» Recenzje » Labirynt fauna

Labirynt fauna


wersja do druku

W demonicznym labiryncie dziś.

Redakcja: Wojciech 'Wojteq' Popek

Labirynt fauna
Dzieci powinny mieć marzenia, swój własny świat. Przynajmniej tak długo, jak mają tak typową dla siebie bujną wyobraźnię i fantazję. Nie powinno się ich w nich zabijać. Kiedy przyjdzie na nią czas sama odpłynie w nieznane i ustąpi miejsca twardo stąpającej po ziemi logice. Wydawałoby się, że świat dziecięcych imaginacji jest zupełnie oderwany od rzeczywistości. Pozory mylą. Szczególnie wyraźnie pokazuje to Labirynt Fauna w reżyserii Guillermo del Toro.

Akcja filmu rozgrywa się podczas wojny domowej w Hiszpanii. Autorzy filmu skonstruowali przed oczami widza obraz niewielkiego obozu wojskowego. Zgromadzeni w nim żołnierze walczą z ukrywającymi się w lasach partyzantami. Dowódca obozu ożenił się z wdową i sprowadza ją razem z jej córką z pierwszego małżeństwa do siebie. Tam traktuje je szorstko. Od żony oczekuje wyłącznie tego, żeby urodziła mu dziecko, które nosi pod sercem. A dla młodej pasierbicy – Ofelii – jest wyjątkowo okrutny i obcy. Zachowuje się wobec niej niewiele lepiej, niż w stosunku do mordowanych w lesie partyzantów.

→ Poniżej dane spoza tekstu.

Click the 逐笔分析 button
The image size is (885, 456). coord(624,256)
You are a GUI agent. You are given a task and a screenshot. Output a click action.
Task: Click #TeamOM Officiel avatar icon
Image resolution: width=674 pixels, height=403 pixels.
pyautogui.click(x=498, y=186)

Mała Ofelia ucieka w świat swoich fantazji. Te zaś namalowano grubą, nieregularną kreską. Są mroczne i estetyką przypominają raczej horror aniżeli wesołą bajkę dla ośmiolatków. Tytułowy Faun, choć o łagodnym usposobieniu, jest z wyglądu szpetny i odpychający. Nie wspominając o potwornej ropusze i pożeraczu dzieci, z którymi zmierzyć się musi bohaterka – te wyglądają demonicznie i przerażająco.

Ofelia była normalnym dzieckiem, które śniło o wróżkach i królewnach. Dopiero okrutne traktowanie w domu i głośny akompaniament brutalnej wojny sprawiają, że jej wyobraźnia dostosowuje się i przepuszcza rzeczywistość przez własny filtr imaginacji. W ten sposób powstają rzeczy najokrutniejsze i permanentnie niszczą dzieciństwo młodej marzycielki, które powinno być radosne i beztroskie.

Film podejmuje jeszcze wiele pobocznych tematów. Stawia pytanie kiedy należy odmówić wykonania rozkazu kierując się własnym systemem moralności. Jak typowa bajka kończy się jasno nakreślonym morałem. Ten jednak poprzedza krwawa tragedia. Obraz pokazuje również dylemat kobiety, która walczy o wolność swojego narodu na swój własny sposób – bez broni.

Takich wątków wymieniać można bardzo wiele. Bo główną zaletą Labiryntu Fauna nie są demoniczne postaci i brutalne sceny. Główną zaletą tego filmu jest to, że rzuca widza w labirynt problemów ważnych dla współczesnego świata. A te, choć przybrane w historyczno-fantastyczny kostium, wydają się nad wyraz aktualne również dzisiaj. A może zwłaszcza dzisiaj.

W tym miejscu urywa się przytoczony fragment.